Anzi egli stesso si è sottoposto a questa condizione di messaggero affinché nessuno rifiutasse di esservi soggetto: "La mia dottrina non è mia, ma di colui che mi ha mandato " (Gv. 7,: 16). Egli, da sempre, consigliere eterno e unico del Padre, e da lui costituito maestro di tutti, dimostra, nondimeno con il suo esempio, in quanto è venuto nel mondo per insegnare, quale regola ogni ministro debba seguire e mantenere nel suo insegnamento. Analogamente l'autorità della Chiesa non deve essere considerata infinita, ma sottoposta alla parola di Dio, anzi, quasi inclusa in essa.

5. Questa norma è sempre stata attuata e riconosciuta valida nella Chiesa di Dio, e lo deve essere oggi; che cioè i dottori inviati da Dio non devono insegnare nulla all'infuori di ciò che hanno appreso da lui, vi sono state tuttavia diversità nei modi di apprendimento a seconda dei tempi, e la forma attuale differisce da quella che hanno avuto i profeti e gli apostoli.

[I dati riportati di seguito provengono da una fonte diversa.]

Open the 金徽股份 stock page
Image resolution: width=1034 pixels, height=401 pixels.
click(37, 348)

In primo luogo, se corrisponde a realtà quanto afferma il Signore Gesù, che nessuno ha visto il Padre se non il Figlio, e colui a cui il Figlio avrà voluto rivelarlo (Mt. 11.27) , necessariamente coloro che, da principio, hanno voluto giungere alla conoscenza di Dio devono essere stati guidati da lui, eterna sapienza. Come avrebbero infatti potuto immediatamente afferrare i segreti di Dio, e annunziarli, se non fossero stati ammaestrati da colui che solo li conosce? I santi del passato perciò hanno conosciuto Dio contemplandolo nel suo figlio, come in uno specchio. Dicendo questo intendo affermare che Dio si è manifestato agli uomini solo mediante il figlio suo, sua verità, sapienza, luce unica. È a questa fonte che Adamo, Noè, Abramo, Isacco, Giacobbe hanno attinto tutta la loro conoscenza spirituale. A questa stessa fonte i profeti hanno attinto quanto insegnarono e scrissero.

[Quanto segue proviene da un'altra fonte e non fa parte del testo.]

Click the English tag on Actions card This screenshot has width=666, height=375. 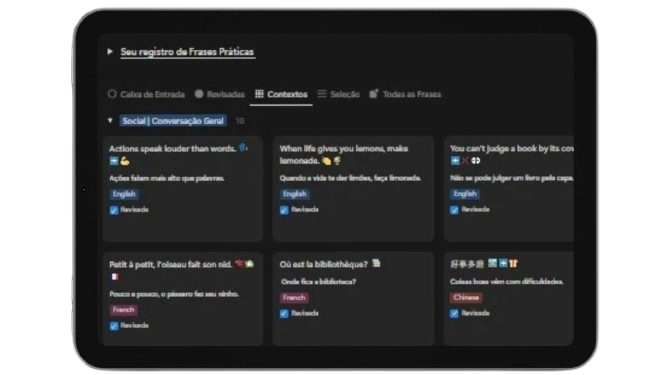(x=124, y=194)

Questa sapienza di Dio non è stata però comunicata agli uomini sempre nello stesso modo. Dio si è rivolto ai patriarchi mediante rivelazioni segrete, fornendo loro dei segni in modo tale da confermarlo affinché non vi fossero dubbi che realmente colui che parlava era Dio. I patriarchi hanno trasmesso di mano in mano, ai loro successori, ciò che avevano ricevuto, Dio aveva infatti affidato loro la sua parola a condizione che l'insegnassero ad altri assicurandone la trasmissione. Ai loro successori Dio dava la certezza che ciò che udivano non proveniva dalla terra, ma dal cielo.

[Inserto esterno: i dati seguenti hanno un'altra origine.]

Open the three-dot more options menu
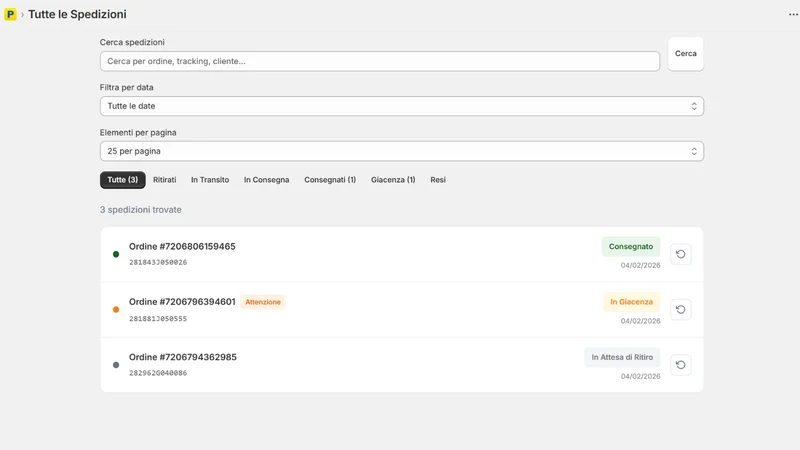 pos(793,14)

6. Quando è piaciuto a Dio stabilire e costituire la Chiesa in forma più esplicita e visibile, ha voluto che la sua parola fosse messa per iscritto affinché i sacerdoti ne ricavassero il loro insegnamento al popolo e ogni dottrina predicata fosse raffrontata e misurata al metro di questa Scrittura. Quando viene perciò ordinato ai sacerdoti, dopo la promulgazione della Legge, di avere un insegnamento procedente dalla bocca del Signore (Ma.2.7) , questo significa che non dovevano insegnare nulla che fosse estraneo o diverso da quella dottrina che Dio aveva espressa nella sua Legge. Non era infatti loro facoltà aggiungere o togliere ad essa alcunché.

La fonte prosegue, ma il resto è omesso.